Artist Carolee Schneemann Finally Gets a Comprehensive Retrospective

The artist gets recognized as a painter, of sorts.

Carolee Schneemann, Meat Joy (1964), Documentation of the performance at the Judson Dance Theater, Judson Memorial Church, New York, US, November 16-18, 1964 Image: Courtesy of C. Schneemann and P.P.O.W Gallery, New York, Photo: Al Giese © Carolee Schneemann, © Bildrecht, Wien, 2015

Carolee Schneemann is known for pulling a scroll from her vagina or rolling around with dead fish and chickens in the name of art. But sitting in front of a canvas, brush in hand? Not so much.

An upcoming retrospective of the artist, choreographer, performer, and writer’s work at the Museum der Moderne in Salzburg titled “Carolee Schneemann: Kinetic Painting,” will dispel many of the stereotypes surrounding the feminist’s artists life and work.

The retrospective does something unexpected: it attempts to contextualize Schneemann’s work within the canon of painting. Known for shocking, erotic performances and video works, her style of “painting,” the museum argues, is “beyond the canvas.” Rather than acrylics and oils, she used mud and menstrual blood.

Which begs the question: Is it really necessary to call an experimental artist a painter in order for her work to be taken seriously in a museum?

Carolee Schneemann Early Landscape(1959), Oil on canvas.Image: Courtesy of C. Schneemann and P.P.O.W Gallery, New York

Carolee Schneemann Early Landscape (1959), Oil on canvas.
Image: Courtesy of C. Schneemann and P.P.O.W Gallery, New York

The retrospective will make Schneemann’s work more palatable for general audiences by presenting her early works, landscapes and portrait paintings from the 1950s. The word “landscape,” though, hardly describes colorful, frenzied abstractions such as Early Landscape (1959).

More than 350 works will be on display, tracing the artist’s trajectory from early paintings and constructions, like the fur and tin-can “Fur Wheel” (1962) to later ecstatic, feminine-fury, full-body performances like “Up to and Including Her Limits” (1973–1977), in which the artist used her body, suspended from a harness, as a mark-making tool until exhausted.
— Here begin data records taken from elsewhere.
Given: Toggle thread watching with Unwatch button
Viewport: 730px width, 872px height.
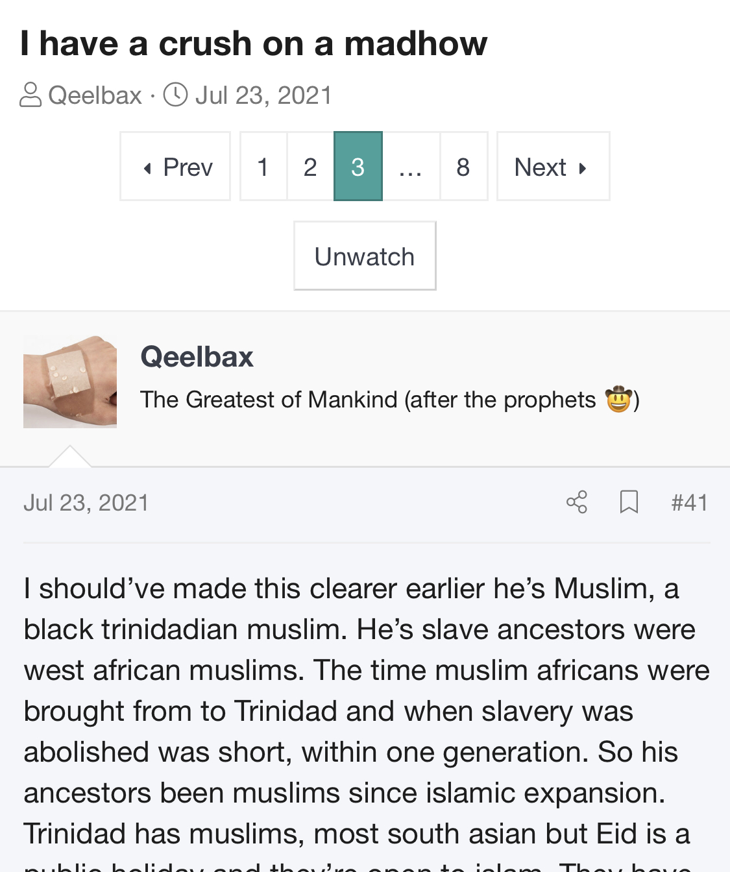Looking at the screenshot, I should click(x=365, y=256).
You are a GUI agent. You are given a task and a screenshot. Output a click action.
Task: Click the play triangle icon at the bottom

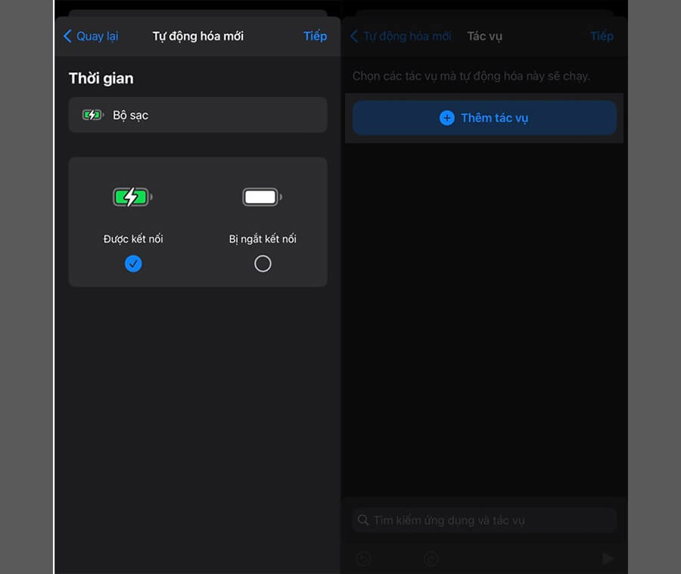608,558
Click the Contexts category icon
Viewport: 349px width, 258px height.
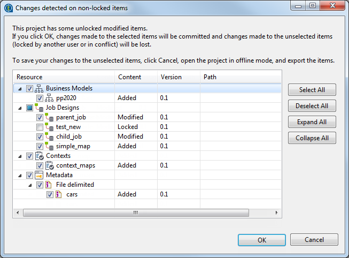(40, 156)
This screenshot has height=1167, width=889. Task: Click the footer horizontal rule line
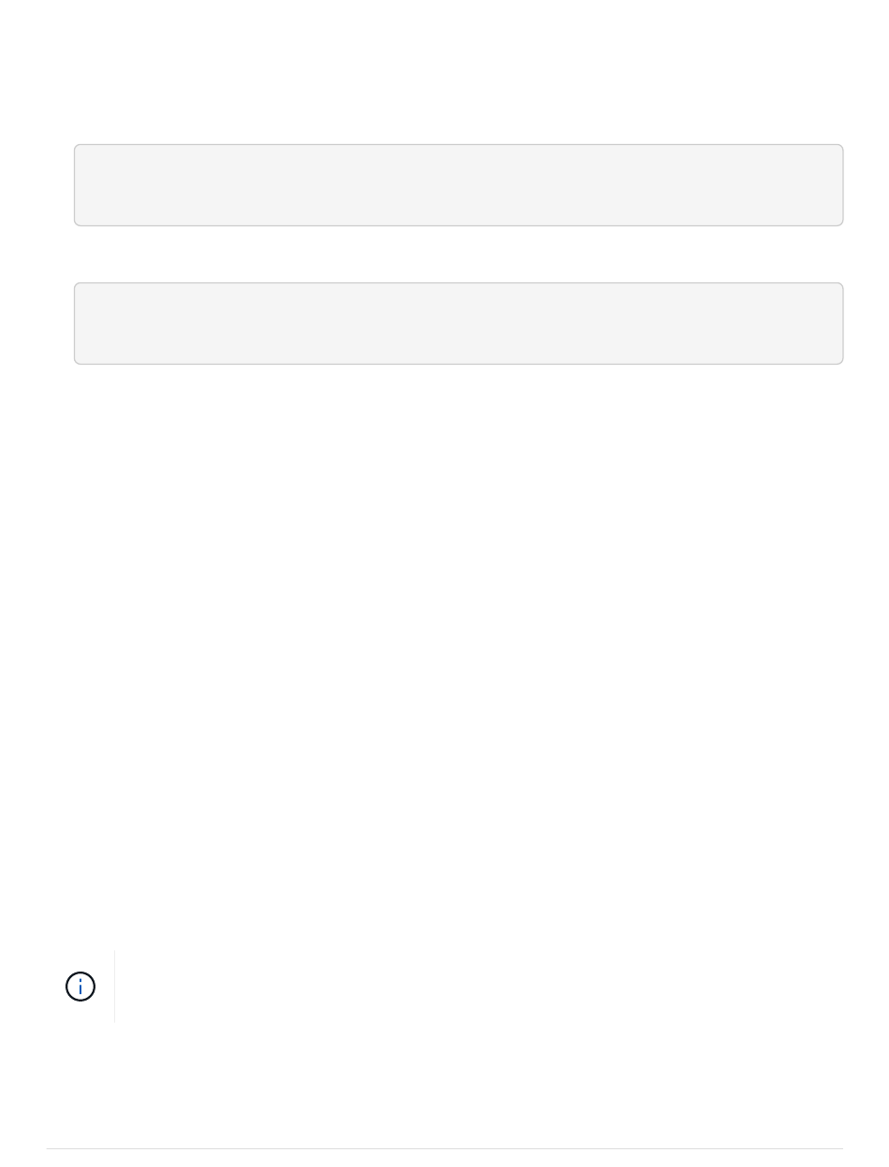(x=445, y=1148)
The show claims to delve into less-known corners of Schneemann’s ouevre, presenting a true retrospective with promises of previously unpublished works. But the show also makes promises of “embedding [Schneemann’s work] in the context of painting and encouraging a wider audience to explore her art,” implying that without ties to more traditional forms of art-making, the work is inaccessible to general audiences.

It doesn’t seem like a coincidence that an artist whose experimental work deals with the female body and sexuality is watered down to comply to the historically male-dominated mode of painting. But hopefully the avant-garde in Schneemann will still provoke the audience the museum hopes to attract.

Carolee Schneemann: Kinetic Painting” is on view from November 21, 2015–February 28, 2016.